* _What the exercise asks_: Pull out every line of the material below that contains the word "cyan".

* _Supplied material_:
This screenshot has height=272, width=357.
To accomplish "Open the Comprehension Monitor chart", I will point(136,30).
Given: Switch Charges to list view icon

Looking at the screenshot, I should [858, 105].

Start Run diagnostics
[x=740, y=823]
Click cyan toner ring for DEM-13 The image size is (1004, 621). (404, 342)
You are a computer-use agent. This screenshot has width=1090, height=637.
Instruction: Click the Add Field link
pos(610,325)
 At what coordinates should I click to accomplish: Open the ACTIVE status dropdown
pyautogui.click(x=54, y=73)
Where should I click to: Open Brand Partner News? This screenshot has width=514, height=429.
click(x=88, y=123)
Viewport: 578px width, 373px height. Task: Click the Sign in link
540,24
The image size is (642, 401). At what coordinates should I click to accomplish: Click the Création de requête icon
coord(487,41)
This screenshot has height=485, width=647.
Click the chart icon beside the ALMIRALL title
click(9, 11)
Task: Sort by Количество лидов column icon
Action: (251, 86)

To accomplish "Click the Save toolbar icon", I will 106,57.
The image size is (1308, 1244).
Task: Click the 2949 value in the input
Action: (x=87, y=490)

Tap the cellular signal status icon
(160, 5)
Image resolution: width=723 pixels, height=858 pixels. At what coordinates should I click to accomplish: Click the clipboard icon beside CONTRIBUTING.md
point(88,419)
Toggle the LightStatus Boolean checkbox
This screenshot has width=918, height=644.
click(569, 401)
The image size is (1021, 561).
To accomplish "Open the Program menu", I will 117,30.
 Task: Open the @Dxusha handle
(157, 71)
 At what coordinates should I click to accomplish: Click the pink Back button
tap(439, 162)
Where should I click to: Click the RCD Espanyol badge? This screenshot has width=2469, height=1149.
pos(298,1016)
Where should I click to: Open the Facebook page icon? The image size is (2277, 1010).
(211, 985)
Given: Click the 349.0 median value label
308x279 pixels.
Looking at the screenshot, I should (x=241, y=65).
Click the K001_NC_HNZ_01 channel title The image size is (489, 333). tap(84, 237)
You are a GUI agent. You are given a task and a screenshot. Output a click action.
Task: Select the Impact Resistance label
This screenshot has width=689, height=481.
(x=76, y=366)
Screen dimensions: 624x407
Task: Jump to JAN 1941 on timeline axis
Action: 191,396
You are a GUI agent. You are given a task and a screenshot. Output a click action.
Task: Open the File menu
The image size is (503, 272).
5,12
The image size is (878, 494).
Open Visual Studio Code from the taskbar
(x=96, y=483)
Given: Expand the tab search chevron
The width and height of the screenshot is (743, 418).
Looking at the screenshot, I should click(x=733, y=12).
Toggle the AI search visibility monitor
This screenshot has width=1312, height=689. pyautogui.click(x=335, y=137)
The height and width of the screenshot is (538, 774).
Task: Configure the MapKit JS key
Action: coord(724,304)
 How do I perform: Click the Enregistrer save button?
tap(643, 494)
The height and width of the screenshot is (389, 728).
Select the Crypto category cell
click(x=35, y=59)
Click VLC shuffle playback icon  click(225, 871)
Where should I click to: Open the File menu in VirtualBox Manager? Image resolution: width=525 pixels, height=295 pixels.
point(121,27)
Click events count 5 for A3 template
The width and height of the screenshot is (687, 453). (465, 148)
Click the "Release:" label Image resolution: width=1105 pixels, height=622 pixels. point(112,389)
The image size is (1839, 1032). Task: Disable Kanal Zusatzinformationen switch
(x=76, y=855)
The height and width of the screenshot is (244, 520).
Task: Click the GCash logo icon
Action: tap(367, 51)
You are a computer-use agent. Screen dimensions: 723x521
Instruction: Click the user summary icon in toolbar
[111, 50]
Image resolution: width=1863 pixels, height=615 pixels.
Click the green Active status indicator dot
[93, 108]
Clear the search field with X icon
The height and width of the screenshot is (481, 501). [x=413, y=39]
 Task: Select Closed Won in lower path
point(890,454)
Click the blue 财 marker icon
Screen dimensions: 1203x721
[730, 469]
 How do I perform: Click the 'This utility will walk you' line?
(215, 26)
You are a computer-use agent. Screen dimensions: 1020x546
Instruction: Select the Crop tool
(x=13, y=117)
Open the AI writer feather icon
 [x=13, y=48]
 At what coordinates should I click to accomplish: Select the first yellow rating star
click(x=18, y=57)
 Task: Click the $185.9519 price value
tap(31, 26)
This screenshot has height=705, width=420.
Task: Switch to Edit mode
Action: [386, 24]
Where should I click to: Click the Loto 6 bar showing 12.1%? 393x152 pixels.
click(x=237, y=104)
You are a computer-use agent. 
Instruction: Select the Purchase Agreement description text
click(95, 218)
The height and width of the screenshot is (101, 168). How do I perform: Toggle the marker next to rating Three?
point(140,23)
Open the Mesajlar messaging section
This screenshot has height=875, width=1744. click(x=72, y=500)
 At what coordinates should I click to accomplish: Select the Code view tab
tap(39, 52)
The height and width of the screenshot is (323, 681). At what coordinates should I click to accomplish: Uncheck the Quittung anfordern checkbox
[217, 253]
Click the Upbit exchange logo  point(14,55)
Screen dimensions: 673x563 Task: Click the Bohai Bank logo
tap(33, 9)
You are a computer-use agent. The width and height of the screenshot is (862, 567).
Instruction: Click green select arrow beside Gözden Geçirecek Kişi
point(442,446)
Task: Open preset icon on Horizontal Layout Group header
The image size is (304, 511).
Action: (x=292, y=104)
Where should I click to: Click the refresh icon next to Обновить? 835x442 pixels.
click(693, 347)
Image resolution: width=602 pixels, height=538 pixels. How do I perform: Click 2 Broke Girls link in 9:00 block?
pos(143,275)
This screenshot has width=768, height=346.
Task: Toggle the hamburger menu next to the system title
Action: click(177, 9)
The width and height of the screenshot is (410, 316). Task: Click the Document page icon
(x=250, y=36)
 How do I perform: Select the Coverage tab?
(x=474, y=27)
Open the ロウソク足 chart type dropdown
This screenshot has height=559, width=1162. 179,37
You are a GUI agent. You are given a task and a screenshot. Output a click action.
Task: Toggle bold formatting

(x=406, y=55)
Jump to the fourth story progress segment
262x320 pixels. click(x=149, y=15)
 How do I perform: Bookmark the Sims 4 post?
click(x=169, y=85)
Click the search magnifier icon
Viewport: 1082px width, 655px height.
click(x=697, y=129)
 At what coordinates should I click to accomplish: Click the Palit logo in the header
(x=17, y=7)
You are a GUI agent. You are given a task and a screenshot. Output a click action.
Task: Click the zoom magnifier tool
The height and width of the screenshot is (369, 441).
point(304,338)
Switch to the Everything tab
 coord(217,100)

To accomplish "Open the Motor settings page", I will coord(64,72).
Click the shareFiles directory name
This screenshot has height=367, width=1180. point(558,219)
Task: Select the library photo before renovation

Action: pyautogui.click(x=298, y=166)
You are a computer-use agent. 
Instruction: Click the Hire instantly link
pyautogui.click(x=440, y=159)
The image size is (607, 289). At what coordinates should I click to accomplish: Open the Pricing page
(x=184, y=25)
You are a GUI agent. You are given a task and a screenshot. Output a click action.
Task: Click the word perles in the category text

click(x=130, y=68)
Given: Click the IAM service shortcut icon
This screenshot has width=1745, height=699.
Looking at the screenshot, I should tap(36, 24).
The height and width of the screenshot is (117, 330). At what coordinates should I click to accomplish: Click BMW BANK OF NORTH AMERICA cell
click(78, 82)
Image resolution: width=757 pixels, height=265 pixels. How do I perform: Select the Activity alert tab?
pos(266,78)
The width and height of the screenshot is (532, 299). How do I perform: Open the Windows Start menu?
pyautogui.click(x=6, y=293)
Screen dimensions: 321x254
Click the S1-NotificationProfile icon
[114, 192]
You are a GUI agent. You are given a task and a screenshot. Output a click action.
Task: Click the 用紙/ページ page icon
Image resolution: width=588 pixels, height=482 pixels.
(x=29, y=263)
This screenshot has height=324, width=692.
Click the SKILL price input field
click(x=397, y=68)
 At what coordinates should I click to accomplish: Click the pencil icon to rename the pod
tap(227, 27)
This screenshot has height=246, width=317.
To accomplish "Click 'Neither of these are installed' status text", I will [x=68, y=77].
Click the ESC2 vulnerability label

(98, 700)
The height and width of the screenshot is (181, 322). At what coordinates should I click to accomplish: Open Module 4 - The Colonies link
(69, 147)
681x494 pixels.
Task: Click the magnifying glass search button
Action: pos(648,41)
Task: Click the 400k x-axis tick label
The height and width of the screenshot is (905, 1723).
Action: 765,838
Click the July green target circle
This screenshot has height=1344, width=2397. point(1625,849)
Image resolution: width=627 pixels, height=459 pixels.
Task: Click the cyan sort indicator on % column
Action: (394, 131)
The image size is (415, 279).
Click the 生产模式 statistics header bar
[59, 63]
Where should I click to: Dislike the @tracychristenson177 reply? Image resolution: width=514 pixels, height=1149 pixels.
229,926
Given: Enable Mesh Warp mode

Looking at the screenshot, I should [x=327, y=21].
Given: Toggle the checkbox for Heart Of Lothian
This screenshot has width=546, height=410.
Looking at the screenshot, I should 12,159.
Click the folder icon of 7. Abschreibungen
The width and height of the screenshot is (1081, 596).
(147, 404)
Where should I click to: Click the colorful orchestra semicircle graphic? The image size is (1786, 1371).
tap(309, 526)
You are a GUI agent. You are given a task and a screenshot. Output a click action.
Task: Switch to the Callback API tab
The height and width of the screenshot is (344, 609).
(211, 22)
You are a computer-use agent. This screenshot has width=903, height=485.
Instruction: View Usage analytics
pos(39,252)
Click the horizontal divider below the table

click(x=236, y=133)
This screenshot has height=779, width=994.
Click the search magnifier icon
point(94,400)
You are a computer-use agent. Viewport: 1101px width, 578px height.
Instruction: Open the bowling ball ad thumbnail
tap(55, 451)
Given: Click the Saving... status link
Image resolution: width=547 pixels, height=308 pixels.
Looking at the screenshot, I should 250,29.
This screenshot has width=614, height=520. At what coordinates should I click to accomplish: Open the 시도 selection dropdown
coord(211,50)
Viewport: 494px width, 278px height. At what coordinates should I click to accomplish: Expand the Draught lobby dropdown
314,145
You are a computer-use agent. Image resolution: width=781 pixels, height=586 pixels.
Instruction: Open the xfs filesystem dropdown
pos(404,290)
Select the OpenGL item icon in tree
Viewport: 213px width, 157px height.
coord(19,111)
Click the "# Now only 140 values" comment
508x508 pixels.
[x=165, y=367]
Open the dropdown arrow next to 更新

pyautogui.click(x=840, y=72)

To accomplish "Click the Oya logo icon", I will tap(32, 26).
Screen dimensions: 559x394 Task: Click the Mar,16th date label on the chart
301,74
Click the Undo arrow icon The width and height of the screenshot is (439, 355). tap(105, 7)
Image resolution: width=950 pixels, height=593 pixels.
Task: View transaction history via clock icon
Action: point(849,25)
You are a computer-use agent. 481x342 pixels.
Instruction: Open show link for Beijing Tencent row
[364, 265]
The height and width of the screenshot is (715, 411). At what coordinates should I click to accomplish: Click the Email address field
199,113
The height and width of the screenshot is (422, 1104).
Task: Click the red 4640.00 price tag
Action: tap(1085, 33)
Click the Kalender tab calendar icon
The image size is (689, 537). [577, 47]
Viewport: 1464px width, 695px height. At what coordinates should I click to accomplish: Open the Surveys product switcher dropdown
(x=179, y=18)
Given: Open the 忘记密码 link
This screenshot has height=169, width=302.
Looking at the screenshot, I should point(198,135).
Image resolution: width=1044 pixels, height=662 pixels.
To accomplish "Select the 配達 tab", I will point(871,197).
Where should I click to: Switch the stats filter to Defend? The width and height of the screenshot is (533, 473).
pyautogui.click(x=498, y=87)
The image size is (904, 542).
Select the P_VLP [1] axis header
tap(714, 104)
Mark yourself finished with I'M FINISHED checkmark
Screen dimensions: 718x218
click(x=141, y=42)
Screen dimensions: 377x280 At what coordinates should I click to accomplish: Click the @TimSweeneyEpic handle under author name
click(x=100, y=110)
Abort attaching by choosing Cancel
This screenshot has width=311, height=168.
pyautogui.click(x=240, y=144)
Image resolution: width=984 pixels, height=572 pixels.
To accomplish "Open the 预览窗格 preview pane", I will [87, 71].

* _Response to this task_:
Click cyan toner ring for DEM-13 The image size is (1004, 621). (404, 342)
Task: Click the cyan sort indicator on % column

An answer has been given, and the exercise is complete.